In 1969, Dr. Walter C. Guralnick became president of the MDS. He was responsible for important changes and the elevation of the profession’s hospital status. In 1966, he recognized that an insurance program was necessary to increase access to dental care. Together with other MDS partners, he sought legislative approval for the setting up of the Massachusetts Dental Service Corporation. 10 years later, it became Delta Dental of Massachusetts.
Dr. Guralnick was also responsible for other important things as well. He established an MDDMD program in the early 70s for promising oral surgeons.
When Chester W. Douglass was Harvard’s director of dental care administration, Guralnick suggested that he be installed as a member of the board of the DSC. Also, Guralnick suggested that Robert Shira, a retired army general, would be a fine candidate for the deanship of Tufts University School of Dental Medicine. This appointment was a success, and Shira served there until 1979 in that capacity. Dr. Shira also became a president of the ADA.
Robert Faiella was an individual who held both offices of MDS president and president of the ADA. He made many contributions to both organizations.
Dr. Alan DerKazarian is another past MDS president. He currently is spearheading MDS efforts to increase access to care in Massachusetts.
The MDS has stayed in line with its mission over the years. It has enhanced the professional development of its membership through programs dedicated to education, advocacy, and promotion of the highest professional standards. The following are three important initiatives that the MDS has played a key role in:
Yankee Dental Congress
In the early 1970s, MDS secretary William McKenna pressed for a centralized meeting between the dental societies of all of the New England States. Until then, each had its own dental meeting. In 1976, the Yankee Dental Congress materialized. Thousands of dental professionals were to attend this meeting. McKenna passed on in 2007.
Eastern Dentists Insurance Company
In 1990, the dentists of Massachusetts were under siege with the cost of rising malpractice insurance. MDS Executive Director Matthew Boylan recognized that the rates offered by commercial carriers were far too high. Boylan had the idea that the MDS could set up its own insurance company.
The new company, called the Eastern Dentists Insurance Company, was incorporated in 1992.
In the late 1980s, the complexities of the insurance market created the need for the MDS to provide comprehensive health insurance services for its members and their families. Massachusetts Dental Society Insurance Services was established in 1998.
MDSIS started out very small but has grown to cover 1,500 MDS dental offices.
The MDS and New Trends in Dentistry
There has been a demographic shift in dentistry. There are more and more women who are entering the field all the time. Nearly 50 percent of newly graduated dentists are women. In 1991, Geraldine Morrow became the first woman president of the ADA.
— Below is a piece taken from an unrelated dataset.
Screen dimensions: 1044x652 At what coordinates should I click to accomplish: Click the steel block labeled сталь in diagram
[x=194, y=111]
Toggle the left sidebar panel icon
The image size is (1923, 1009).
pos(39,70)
In 2009, Kathleen O’Loughlin was selected to become Executive Director of the ADA. She had also been the first woman CEO of Delta Dental of Massachusetts. Under her leadership, the company grew in revenue and membership.
At the state level, women started to become more prominent in the MDS too. In 2007, Andrea Richman became the first woman to become elected as MDS president. In 2012, Paula Friedman became the second female president of the MDS.
There has also been minority involvement in the MDS. An MDS member, Aidee Herman, served as president of the National Hispanic Dental Association and founded the Massachusetts chapter.
This short history of the Massachusetts Dental Society has only touched the tip of the iceberg with respect to the details involved. The accomplishments of the individuals named in this article have been somewhat simplified for presentation. These hard workers for the cause accomplished much more than what was listed here.